Horlogerie: le salaire minimum enjeu de discussions

Le secrétaire général de la Convention patronale horlogère, François Matile, déplore que le salaire minimum dans la branche soit devenu un objet d'affrontement entre partenaires sociaux.

06 oct. 2014, 15:36
Francois Matile, secretaire general de la convention patronale de l'industrie horlogere suisse (CPIH), pose pour le photographe devant une horloge ce mardi 30 septembre 2014 a La Chaux-de-Fonds. (KEYSTONE/Jean-Christophe Bott)....Fran?ois Matile, Generalsekretaer des Arbeitgeberverband der Uhrenindustrie (CPIH), posiert vor einer Uhr in La Chaux-de-Fonds, am DIenstag, 30. September 2014. (KEYSTONE/Jean-Christophe Bott)

Pour éviter la sous-enchère salariale en lien avec l'introduction des accords de libre circulation, la branche horlogère suisse a mis en place des salaires minimaux à l'embauche qui varient selon les régions et les qualifications du personnel. François Matile déplore qu'il soit devenu un objet d'affrontement entre partenaires sociaux.

Dans l'horlogerie, il n'existe pas, comme dans d'autres branches, des négociations annuelles sur les salaires effectifs. "Selon notre convention collective de travail, cela ne se discute pas et est laissé à l'appréciation de l'employeur", rappelle le secrétaire général de la Convention patronale horlogère.

François Matile estime que les "conditions faites au personnel de la branche sont unanimement jugées favorables". Le congé maternité est plus long et couvert à 100%, il y a également un congé d'adoption ou de paternité, des ponts AVS, des couvertures maladie, etc.

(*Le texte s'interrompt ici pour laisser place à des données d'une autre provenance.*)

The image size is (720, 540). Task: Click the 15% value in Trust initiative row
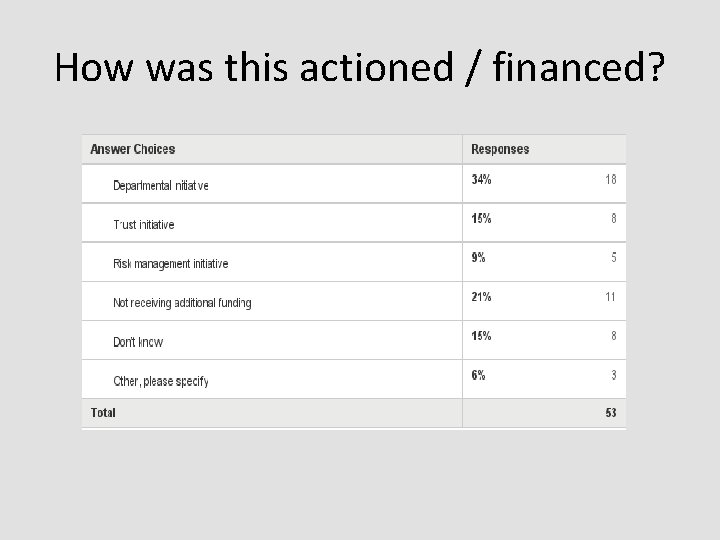point(482,218)
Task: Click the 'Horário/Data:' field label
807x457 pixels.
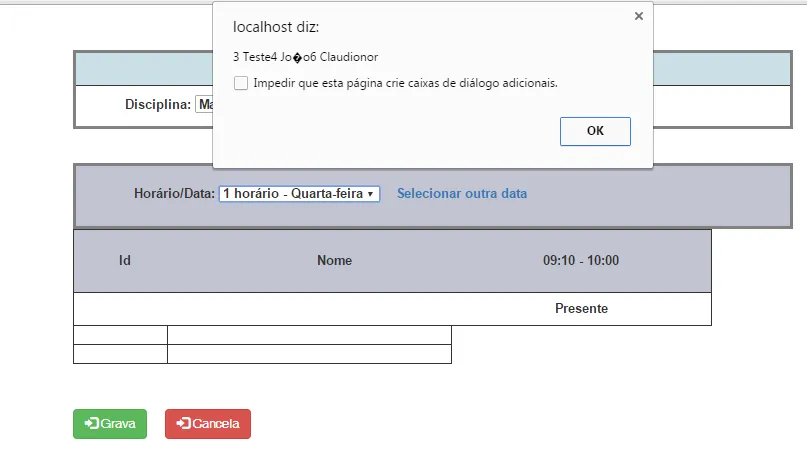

Dès lors qu'il n'y a pas de négociation annuelle sur les salaires effectifs, les crispations entre partenaires sociaux se cristallisent sur les salaires minimaux à l'embauche. A titre d'exemple, dans le canton de Neuchâtel pour un employé non qualifié, il se monte à 3655 francs par mois, payé 13 fois par an.

"Les syndicats mettent la pression pour tirer tous les salaires minimaux à la hausse. Ce n'est pas notre vision. Nous pensons qu'ils sont un garde-fou, mais si on les monte trop, ce sera un SMIC à la française pour tout le monde, et ce n'est pas ce que l'on souhaite", explique François Matile.